Will Straw

Will Straw is James McGill Professor of Urban Media Studies at McGill University in Montreal, where he teaches within the Department of Art History and Communications Studies. He is the author of Cyanide and Sin: Visualizing Crime in 50s America (Andrew Roth Gallery, 2006). His research on periodicals has appeared in the Journal of Modern Periodical Studies, Criminocorpus, Context (e) s, the University of Toronto Quarterly, Parallax, and Media History.

My Research

Abstract

Moral Panics and Cross-Border Traffic

Across a period of at least three decades, volumes bearing the titles Girls on City Streets and Ladies of the Underworld appeared regularly as softcover books, typically the size of U.S. pulp magazines, or as special, dated issues of periodicals. The content of both of these volumes had its origin in attempts by North American publishers to capitalize on moral panics over prostitution and the »traffic in women.« These panics had been flamed in part by the League of Nations investigation of this traffic in the years 1924-26.  Materials claiming to document the »traffic in women« were repackaged endlessly over three decades, in mail-order books or as the content of true crime or exposé magazines. 
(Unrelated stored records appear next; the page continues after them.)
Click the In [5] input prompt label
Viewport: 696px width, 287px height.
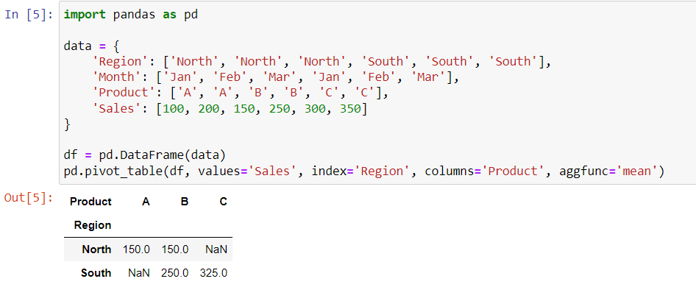tap(29, 15)
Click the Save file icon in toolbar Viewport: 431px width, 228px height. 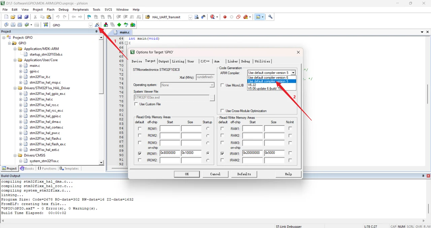20,17
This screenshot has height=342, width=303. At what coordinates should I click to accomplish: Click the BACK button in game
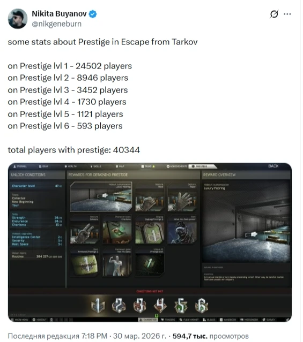click(274, 166)
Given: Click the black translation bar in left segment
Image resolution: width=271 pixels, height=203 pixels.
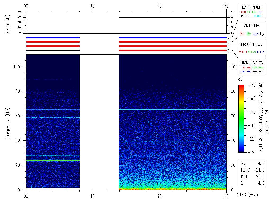Looking at the screenshot, I should point(53,50).
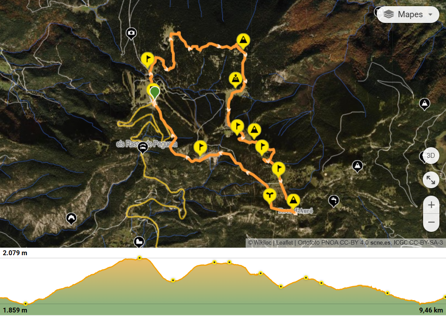The height and width of the screenshot is (316, 446).
Task: Click the lodging bed marker at Rasos de Peguera
Action: coord(143,148)
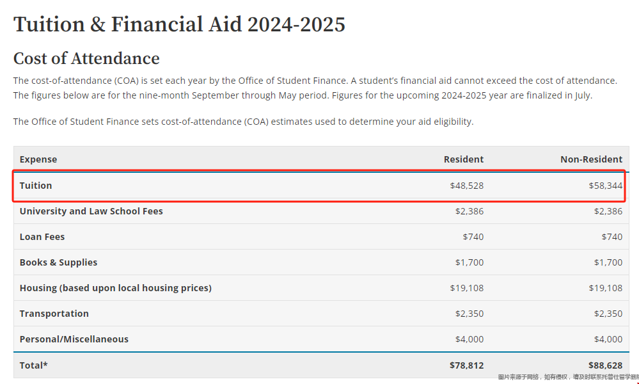639x384 pixels.
Task: Select the Cost of Attendance heading
Action: pos(86,58)
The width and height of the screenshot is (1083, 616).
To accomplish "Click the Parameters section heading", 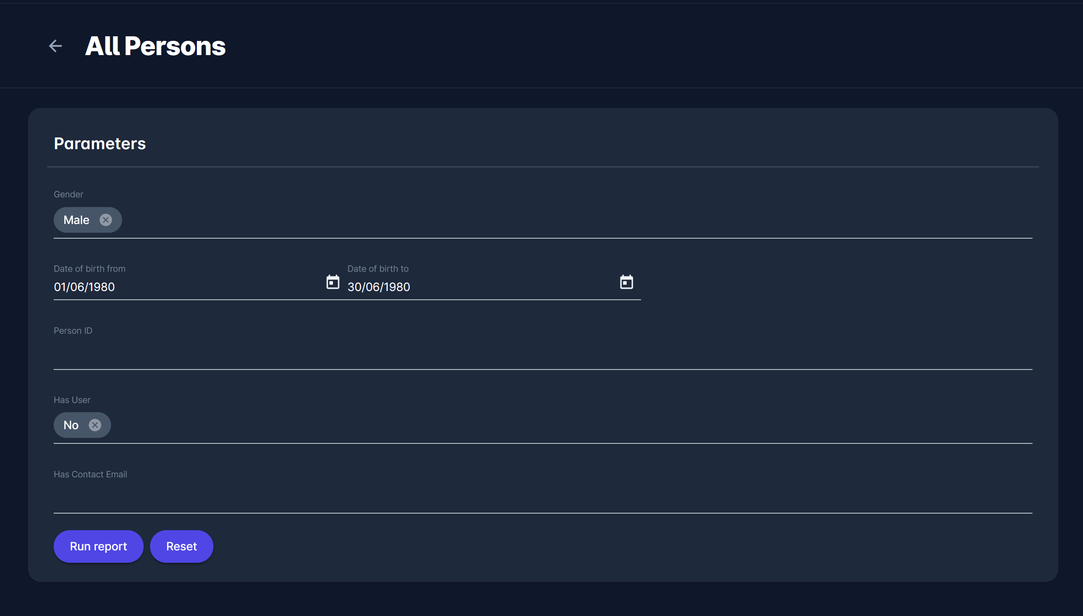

My paper will study the movement of these materials from the U.S. into the output of Canadian publishers in the 1940s, when war-time restrictions on the exportation of Canadian currency resulted in a ban on the direct importation of certain U.S. periodicals, such as true crime magazines, pulps and comic books, into Canada.  A number of Canadian publishers emerged, during this period, many of them repackaging U.S. materials in new formats which often confounded the distinct temporalities of book and magazine. 
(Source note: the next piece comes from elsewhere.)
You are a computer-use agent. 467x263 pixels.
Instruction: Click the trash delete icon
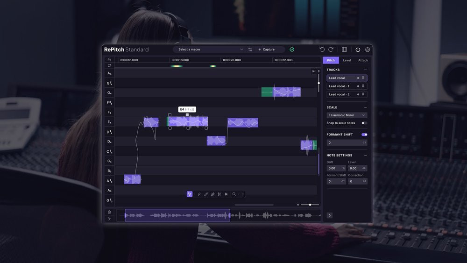[109, 212]
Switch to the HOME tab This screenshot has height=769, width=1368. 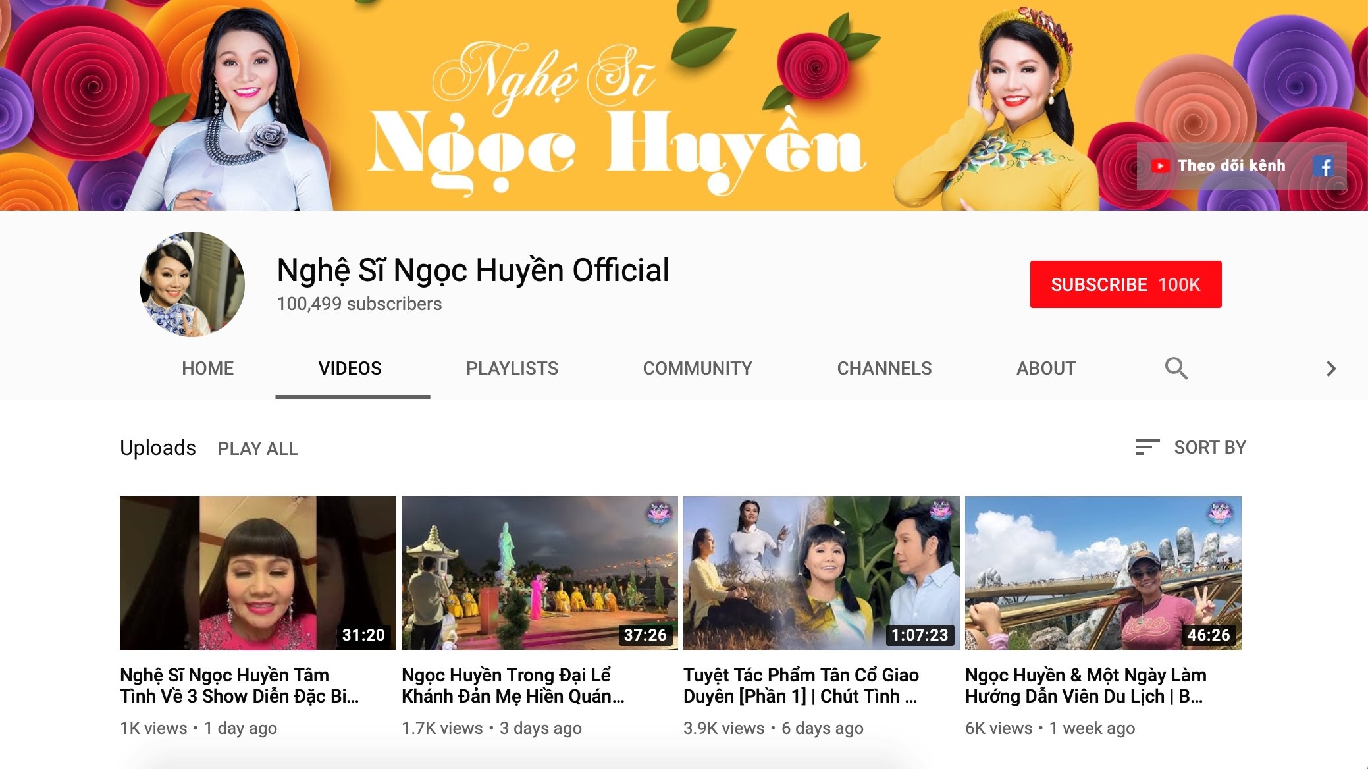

My paper will examine the cross-border passage into Canada of materials exploiting ongoing controversy over the »traffic in women.«  Two sorts of traffic will be examined here.  One is the »localization« of materials for publication in Canada: materials (typically, narratives of exploitation) were often altered to give them Canadian connections.  A second form of traffic is that between the softcover book and periodical. In the endless repackaging of these materials, we find periodical numbers disguised for extended sales periods as books, just as the content of U.S. books was used to fill entire issues of periodicals produced in Canada. 

Recent Publications

»The face of the journal: Photojournalism and l’affaire Lindbergh.« COnTEXTES no. 24, 2019.

»Quand le crime donne un visage au journal à sensation« [text in English], in Amélie Chabrier and Marie-Eve Thérenty, eds. Détective, histoire, imaginaire, médiapoétique d’un hebdomadaire de fait divers (1928-1940), Criminocorpus, 2018.

The Sporting Pornographer. Media History, vol. 23, no. 17 (2017), pp. 4-27.